Les lois étaient d'abord proposées au sénat ; lorsqu'elles y avaient été acceptées, on les publiait dans trois marchés successifs, afin que les gens de la campagne pussent aussi en prendre connaissance. Alors le peuple était convoqué à jour fixe au Champ de Mars; là, elles étaient lues, discutées, puis mises aux voix. Les suffrages étaient recueillis de la manière suivante : On disposait cent quatre-vingt-treize ponts, c'est-à-dire, un par centurie. Chaque votant recevait, en passant sur le pont affecté à la sienne, les deux tablettes destinées à exprimer son vote. Les votes se comptaient ensuite collectivement par centurie. S'il s'agissait d'une loi, les tablettes affirmatives portaient les deux lettres UR (uli rogas, comme tu le proposes); sur les tablettes qui exprimaient le rejet était inscrite la lettre A (antiquo, je suis pour le maintien des anciennes lois). S'il était question d'un jugement, chaque votant en recevait trois : la première avec un A (absolvo, j'absous); la seconde avec un C (condemno, je condamne); la troisième avec un N et un L (non liquet, je ne me trouve pas suffisamment éclairé).
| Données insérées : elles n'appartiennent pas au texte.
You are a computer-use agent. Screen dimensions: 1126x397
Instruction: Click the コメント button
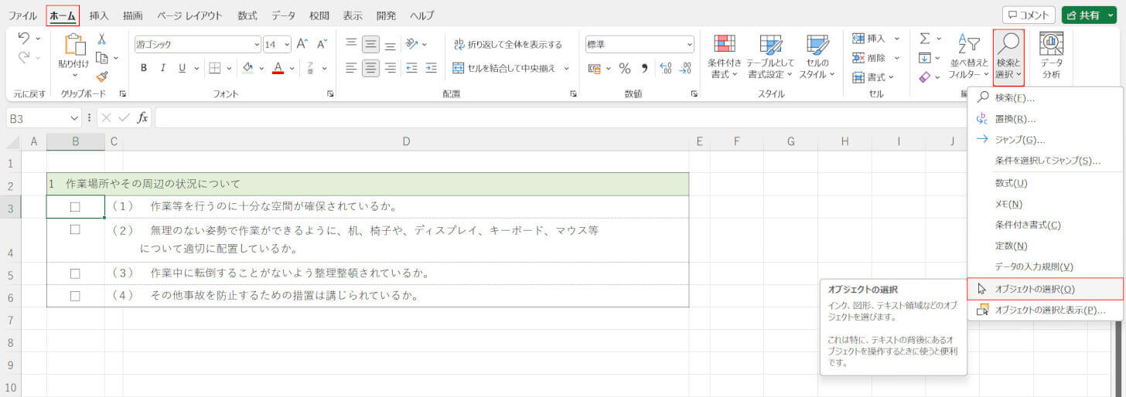pos(1029,15)
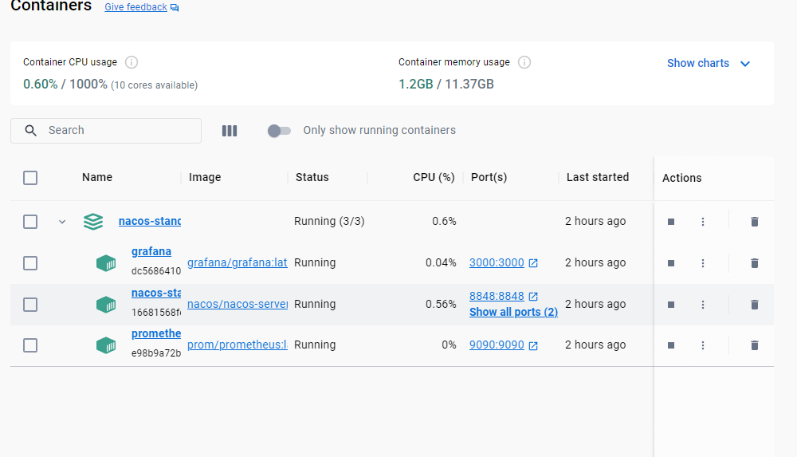Screen dimensions: 797x457
Task: Delete the grafana container
Action: point(755,263)
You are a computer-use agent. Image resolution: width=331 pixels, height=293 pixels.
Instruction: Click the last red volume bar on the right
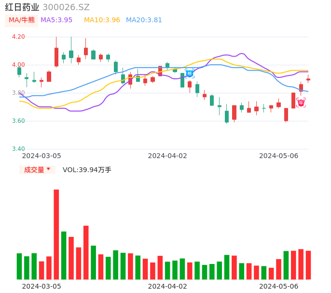click(308, 264)
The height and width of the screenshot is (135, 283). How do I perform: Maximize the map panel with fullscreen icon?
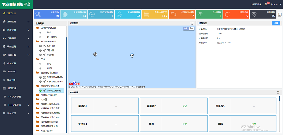click(x=192, y=23)
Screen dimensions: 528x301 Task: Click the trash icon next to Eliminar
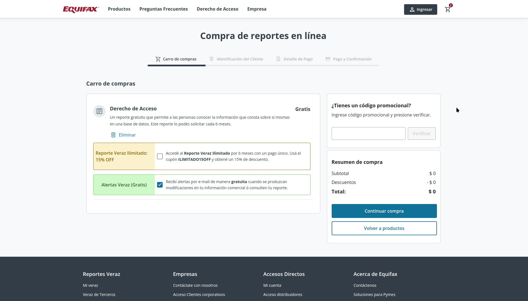113,135
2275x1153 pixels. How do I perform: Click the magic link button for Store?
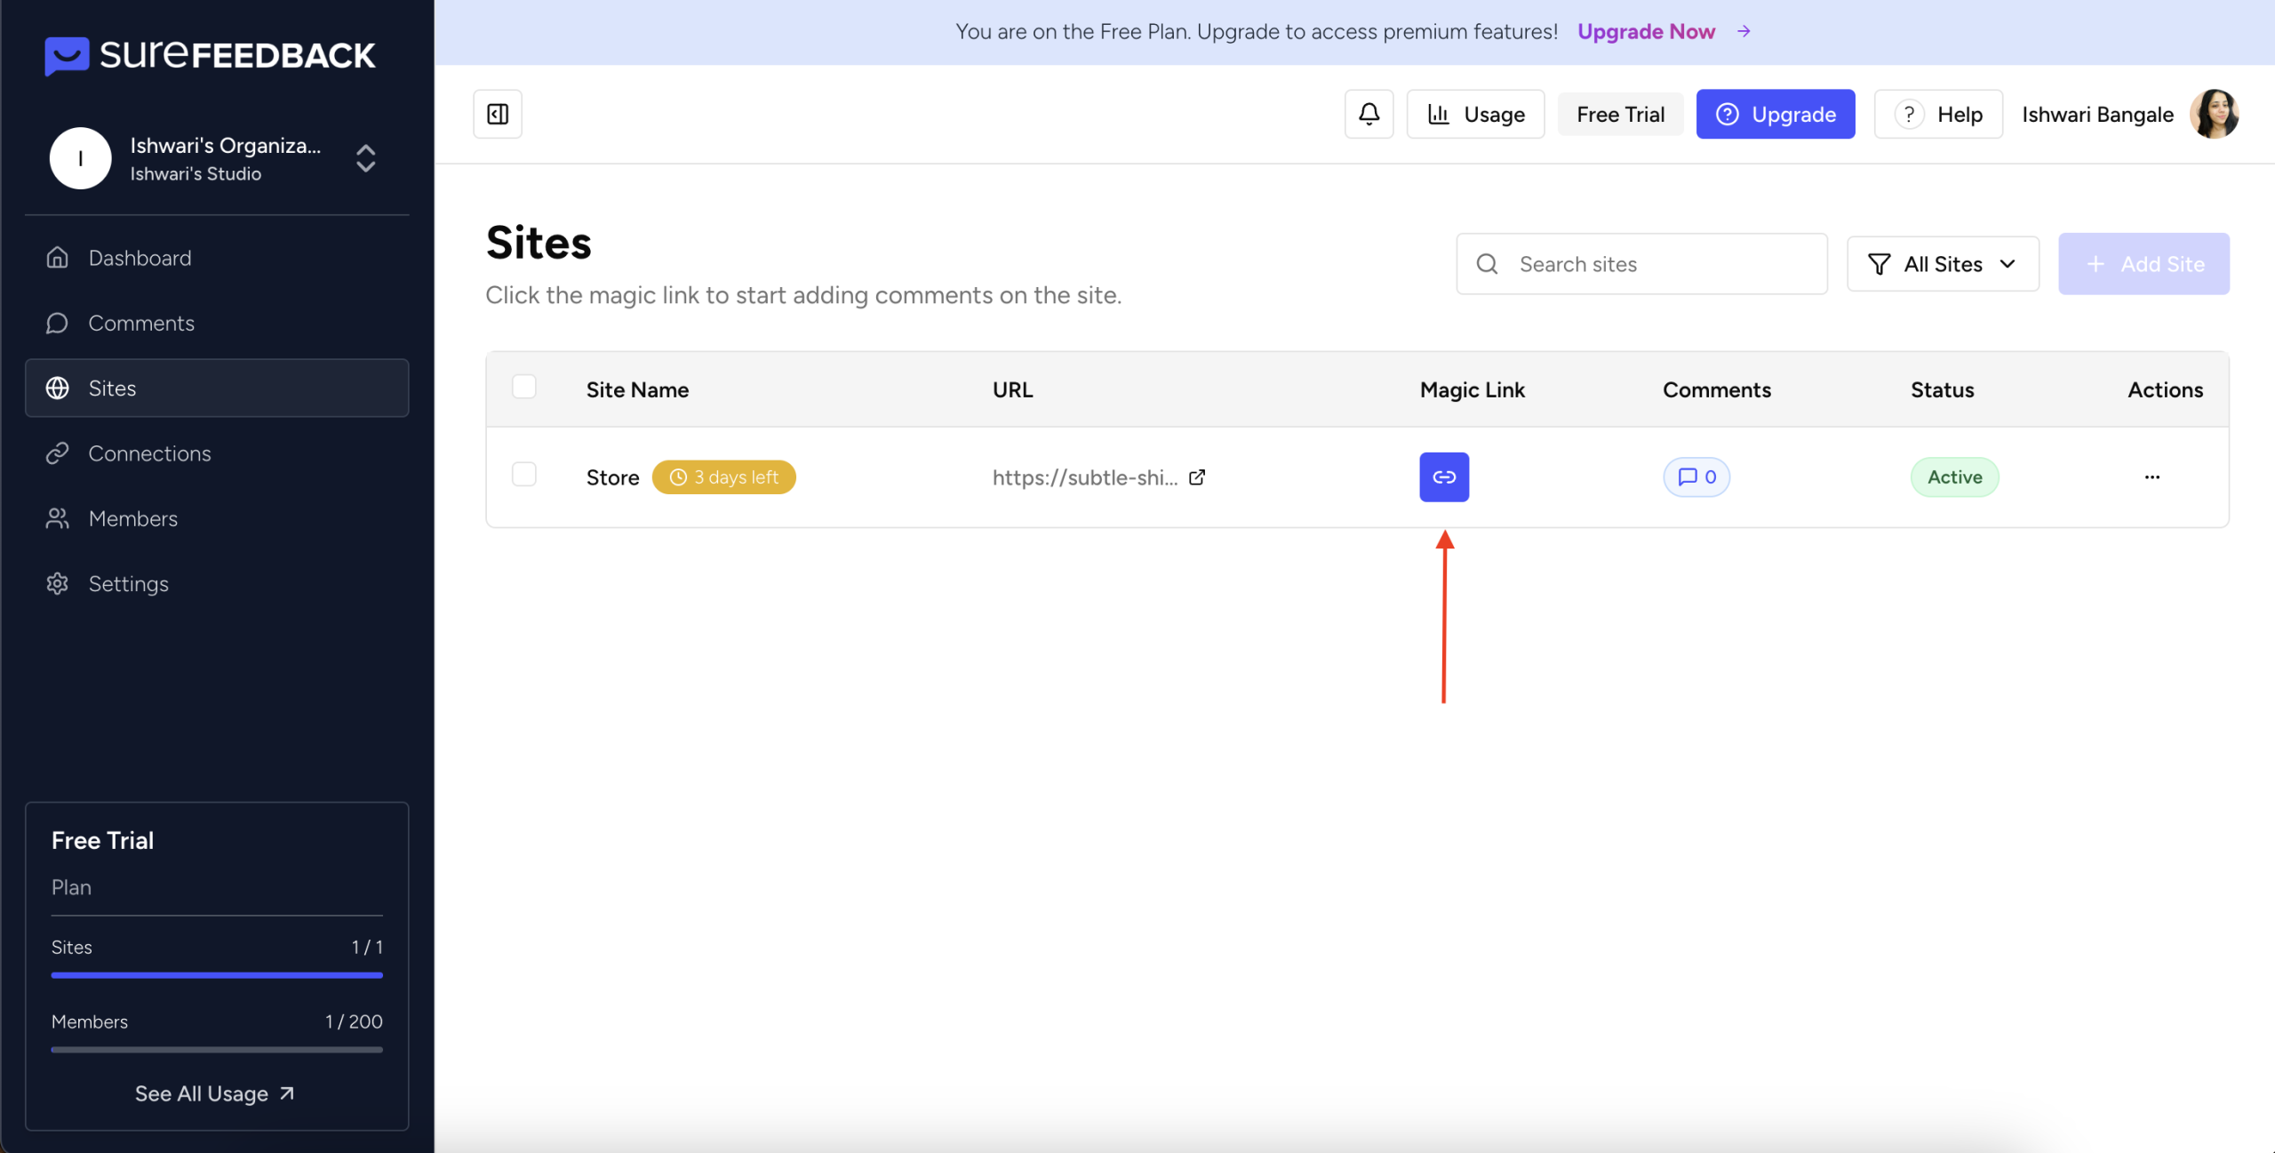pyautogui.click(x=1443, y=477)
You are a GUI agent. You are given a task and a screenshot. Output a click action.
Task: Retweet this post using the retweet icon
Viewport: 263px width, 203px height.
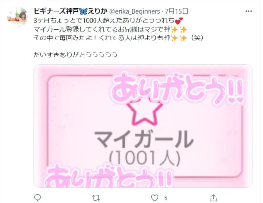[96, 198]
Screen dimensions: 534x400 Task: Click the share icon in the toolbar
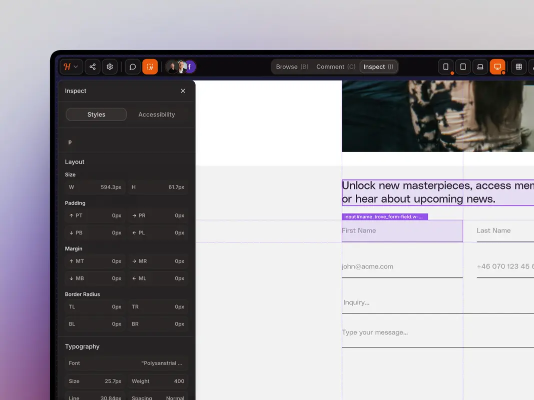coord(92,67)
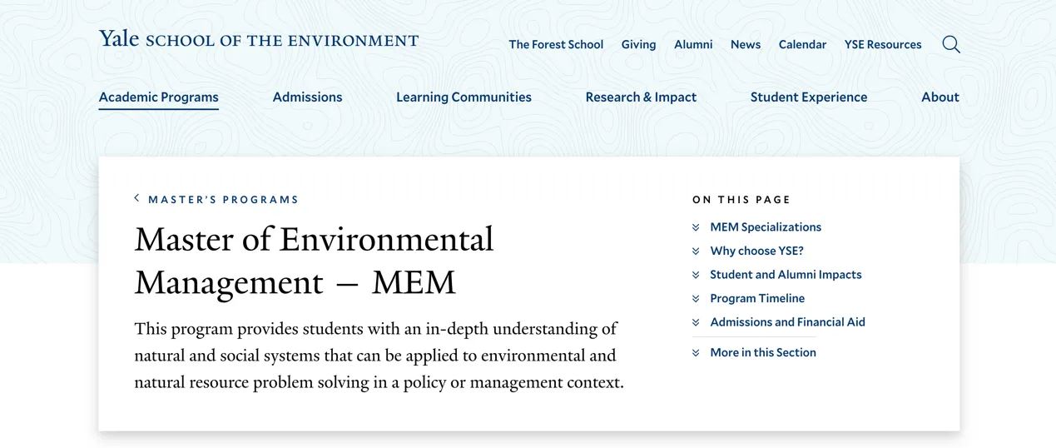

La loi est donc ce qui est établi, après délibération, par l'accord du sénat et des plébéiens, ou par les comices centuriates (2).

Les décisions du peuple délibérant seul (plebiscita) étaient obligatoires pour tous les ordres : les plébiscites sont les lois les plus célèbres du droit romain que n'ébranla aucune révolution

(1) Potestas in populo, auctoritas in senatu. Cic.

(2) Lex est quod populus Romanus, senatorio magistratu interrogante, veluti consule, constituebat. Plebiscitum, quod populus, plebeio magistratu interrogante, constituebat. GAICS.

T. IV.

Lois.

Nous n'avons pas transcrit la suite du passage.